What's the web really good at?


Last week, Nicole Sullivan asked this question of Twitter:

Serious question: what is the web really good at? What does it do better than anything else?

Aside from the sarcastic and jokey responses, the serious responses produced some common themes:

Addressability

URLs and hyperlinks allow us to address any content anywhere on the web. When Tim Berners-Lee made it as easy as possible to create one-way hyperlinks with the World Wide Web, he knew what he was doing. But addressability is not a given. We can easily neglect it in the wake of competing concerns.

Accessibility

The whole of the web is available to anyone with a device that has a browser and an internet connection.

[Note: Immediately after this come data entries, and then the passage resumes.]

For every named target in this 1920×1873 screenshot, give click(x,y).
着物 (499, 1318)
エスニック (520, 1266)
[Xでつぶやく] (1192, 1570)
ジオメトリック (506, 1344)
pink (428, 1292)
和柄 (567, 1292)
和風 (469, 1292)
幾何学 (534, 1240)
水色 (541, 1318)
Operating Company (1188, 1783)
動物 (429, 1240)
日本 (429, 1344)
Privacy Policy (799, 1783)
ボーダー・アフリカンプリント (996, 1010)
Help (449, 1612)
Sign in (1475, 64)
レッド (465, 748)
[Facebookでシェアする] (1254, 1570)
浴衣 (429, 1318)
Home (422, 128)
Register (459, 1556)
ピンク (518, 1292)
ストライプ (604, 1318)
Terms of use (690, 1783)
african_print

Web technologies are designed to maximise the number of people that can use the web, but of course other things can get in the way, like censoring, the costs of access and network availability.

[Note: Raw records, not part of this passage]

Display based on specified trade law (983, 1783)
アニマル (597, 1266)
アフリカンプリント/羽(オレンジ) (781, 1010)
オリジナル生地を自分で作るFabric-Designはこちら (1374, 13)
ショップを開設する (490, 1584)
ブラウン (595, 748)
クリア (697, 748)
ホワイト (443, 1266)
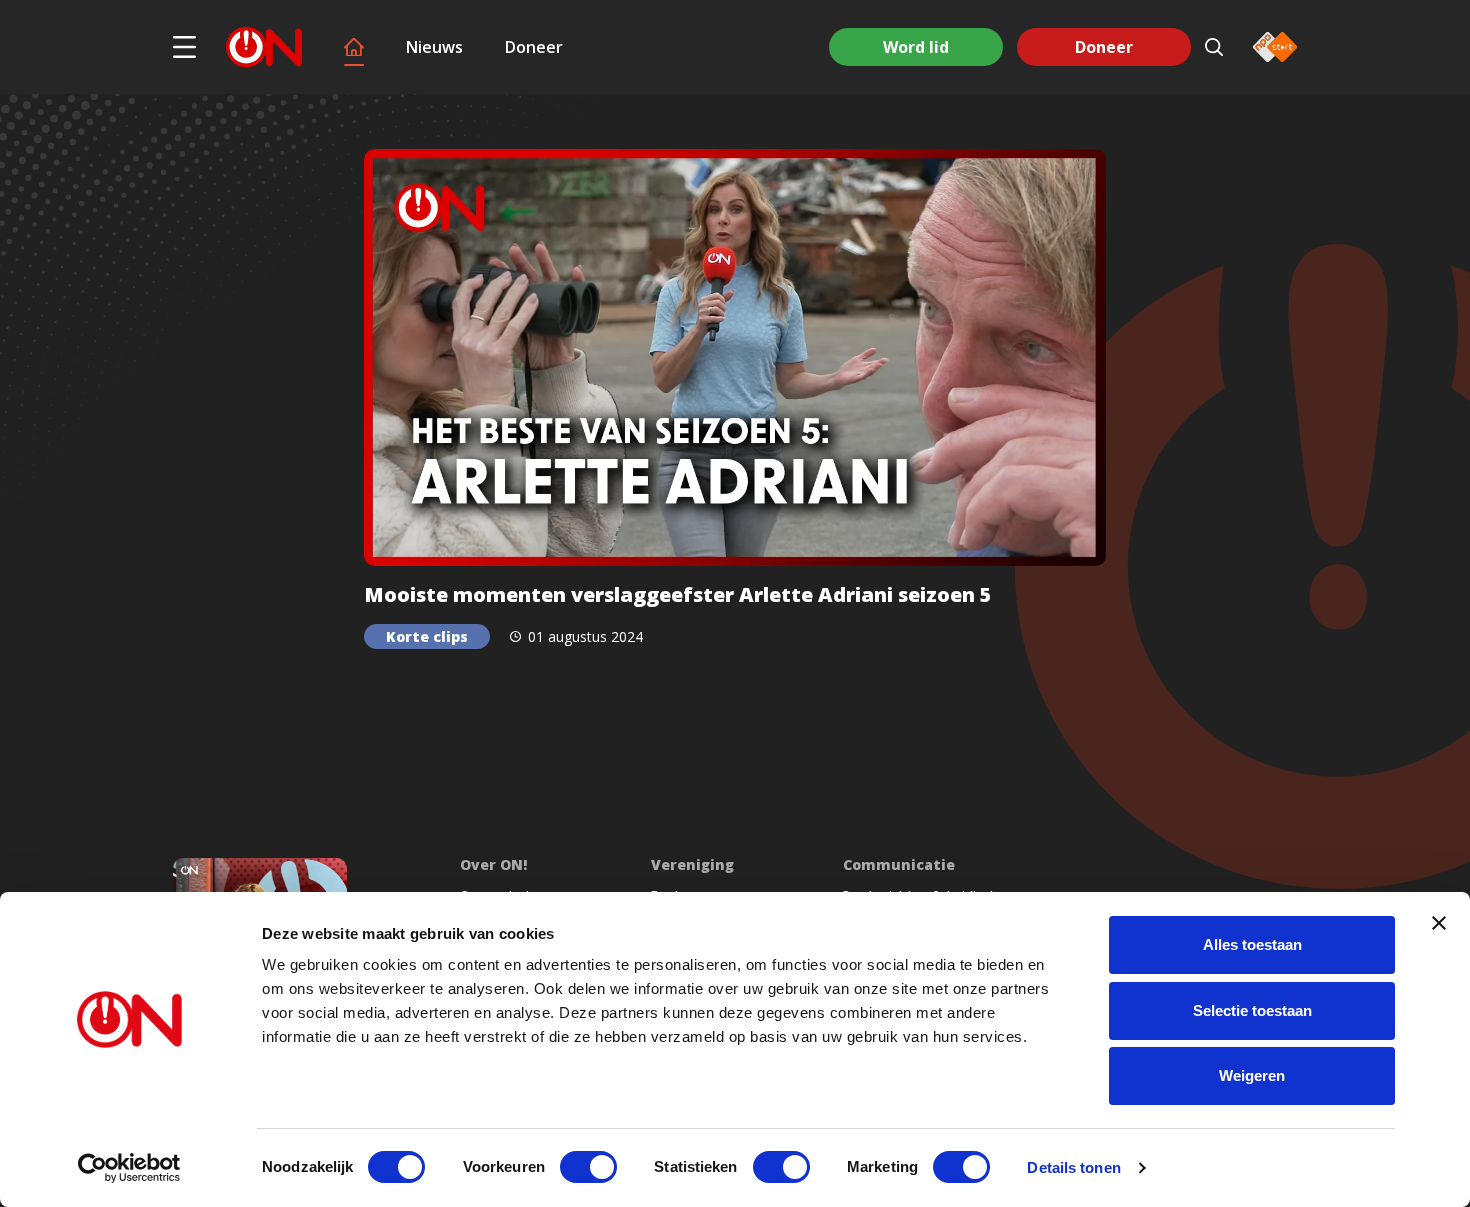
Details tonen (1073, 1167)
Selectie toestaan (1252, 1010)
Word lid (916, 47)
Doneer (534, 47)
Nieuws (434, 47)
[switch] (588, 1167)
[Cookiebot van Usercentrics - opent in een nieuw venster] (129, 1168)
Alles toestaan (1252, 944)
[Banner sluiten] (1439, 923)
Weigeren (1252, 1075)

Distribution and decentralization

The web is decentralized. You can still run your own web server from your own kitchen if you want. Unfortunately, this has only ever been partly true, as the web is dependent on partially centralized backbones, data centres and physical connections.

Low barrier to contribution

Anyone can contribute to the web, and it doesn’t cost much to do so. Over the years, the ease and cost of contribution has improved, but often at the expense of decentralisation. It’s a lot easier to post on Medium than it is to create your own blog and host it on your own server.

Importantly, if (centralised social media content hub) Twitter had existed in the late 90s, and you’d asked the same question, you would have ended up with the exact same core themes.

The core benefits of the web have not changed. But where they are under threat, it is a serious matter.

This week I came across the abbreviation NBU for the first time, which stands for The Next Billion Users. I’m not sure where this originated, but it could well be a Google thing, as their goal remains to be getting the whole human race on to the web.

For me it’s important to think about what the next billion users need from the web. Really, it’s not all that different to what the first billion needed and responded positively to.

But retaining these core features of the web is going to be lot harder for the next billion users, because those people are less well positioned to fight for them. And there are strong forces that have other competing goals.

It’s good for us to remind ourselves of the core benefits of the web when we spend so much of our time in the weeds and thickets of our day-to-day work.